AntiSamyをためす

OWASPがAntiSamyというオープンソースのソフトウェアをリリースしました。

Category:OWASP AntiSamy Project - OWASP

ツールの名前は、有名なMySpaceJavaScript Wormからきています(多分)。

HTML断片から、JavaScript要素を除去するためのソフトで、現行版はJavaで作られています。プロジェクトのホームページによると、将来的にPHPや.NET環境にも移植される予定とのことです。

V1.0をダウンロードしてちょこっと触ってみました。

以下、メモ&感想です。

  • ParserとしてNekoHTMLを使用している。
  • XMLのポリシーファイルと、ポリシーファイルに基づいてHTMLを処理するエンジンで構成されている。
  • ポリシーファイルには、許可するHTMLタグ・属性名・属性値、CSSプロパティ名・値などのパターンを、正規表現をつかって定義可能。
  • サンプルのポリシーファイルが用意されている。

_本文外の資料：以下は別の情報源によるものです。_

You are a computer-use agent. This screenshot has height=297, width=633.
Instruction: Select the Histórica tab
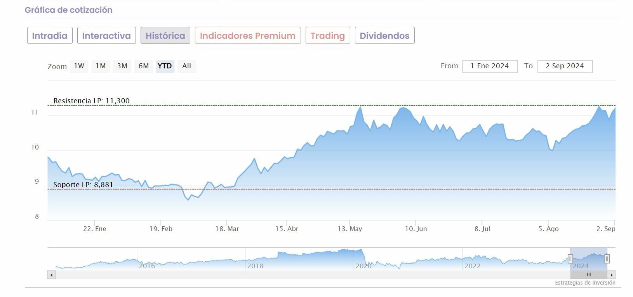click(165, 36)
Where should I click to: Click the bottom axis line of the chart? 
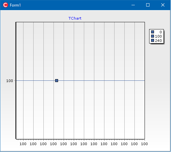(80, 139)
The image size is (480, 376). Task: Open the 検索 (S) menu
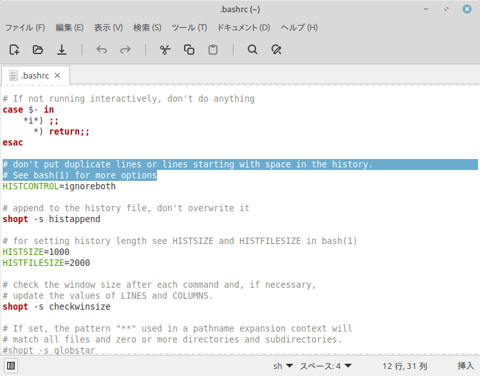click(x=147, y=28)
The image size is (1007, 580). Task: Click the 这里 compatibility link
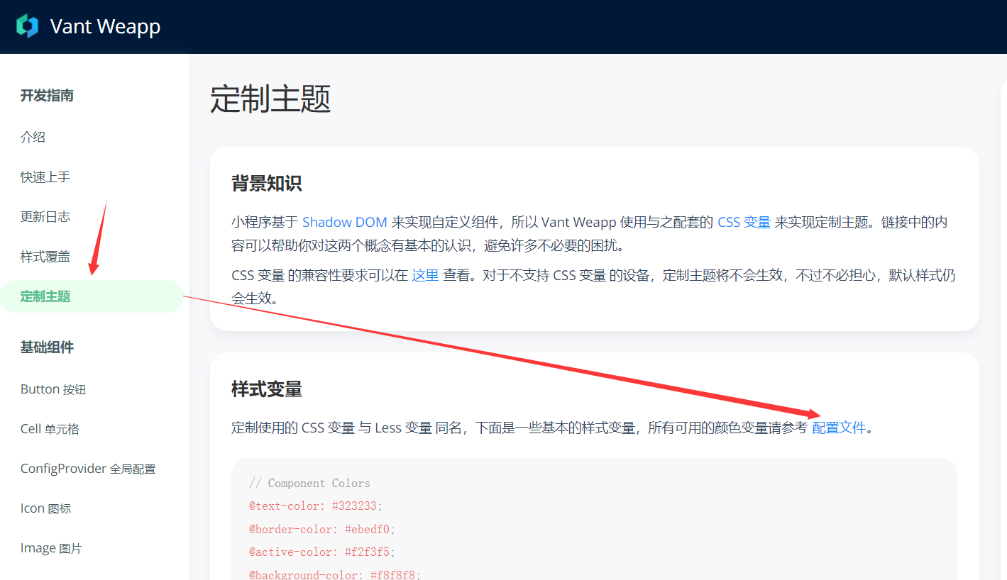tap(424, 275)
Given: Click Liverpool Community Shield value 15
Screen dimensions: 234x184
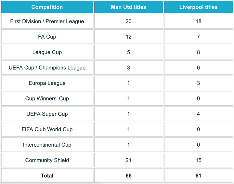Looking at the screenshot, I should tap(198, 160).
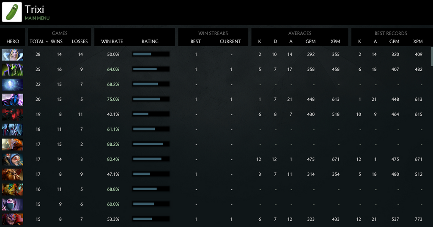Open the Io hero portrait
Viewport: 433px width, 227px height.
tap(13, 84)
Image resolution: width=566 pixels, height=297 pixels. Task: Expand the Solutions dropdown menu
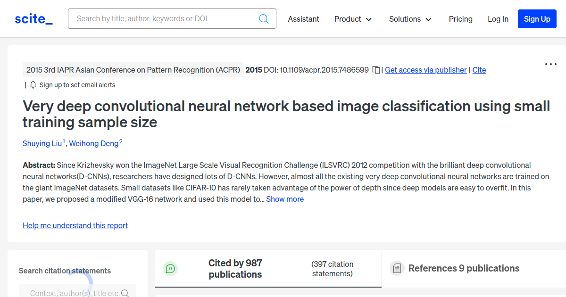(x=410, y=19)
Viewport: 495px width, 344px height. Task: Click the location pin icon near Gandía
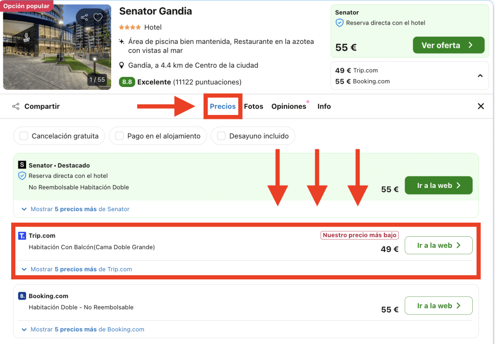122,65
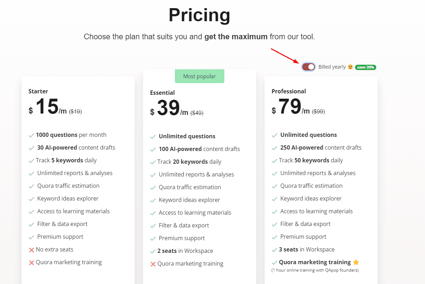Click the Billed yearly label text
This screenshot has width=425, height=284.
click(x=332, y=67)
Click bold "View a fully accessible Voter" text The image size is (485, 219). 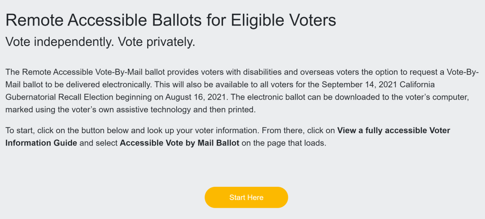point(394,130)
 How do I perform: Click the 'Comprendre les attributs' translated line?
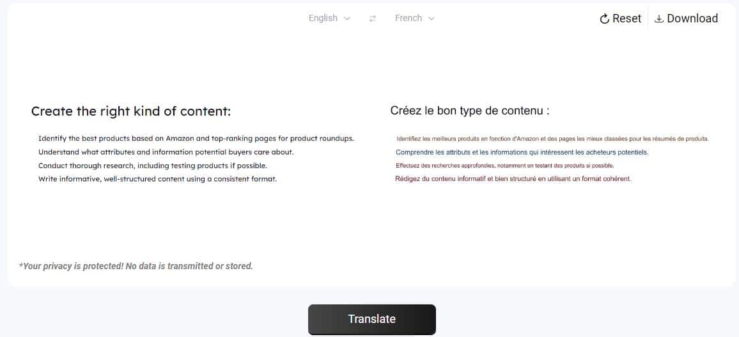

AntiSamyを使う開発者は、サンプルを適宜自分のサイトの仕様(例えば、<B>,<I>,<U>しか許容しないなど)に合せて変更して使用する。
  • ポリシーファイルの定義次第で、「onclick="history.go(-1)" というJavaScriptだけは許可する」というように、柔軟な使い方ができる。
  • 一方で、AntiSamyを使う開発者がポリシーファイルのメンテを誤ると、簡単にXSS脆弱性を作り出してしまう危険性もある(現行のサンプルは正規表現の出来がいまいちで、XSSできてしまうという問題もある)。
  • 個人的には、ポリシーファイルに多くの事柄を盛り込みすぎだと感じる。①HTML/CSSの規格にHTMLを適合させる、②HTMLからJavaScriptを除去する、③HTMLを個々のサイトの仕様に合せる――この意味合いの異なる3つの事柄を、一緒くたにポリシーファイルに定義するデザインになっている。
  • 日本語のHTMLを食わせると文字化けした。ParserにHTMLを渡す辺りの処理がうまくない。

全体的には、PHPHTML Purifierの方がいいです。ただ、Javaで使えるこの手のソフトは少ないため、Java環境では選択肢の一つになりうるかなと思います。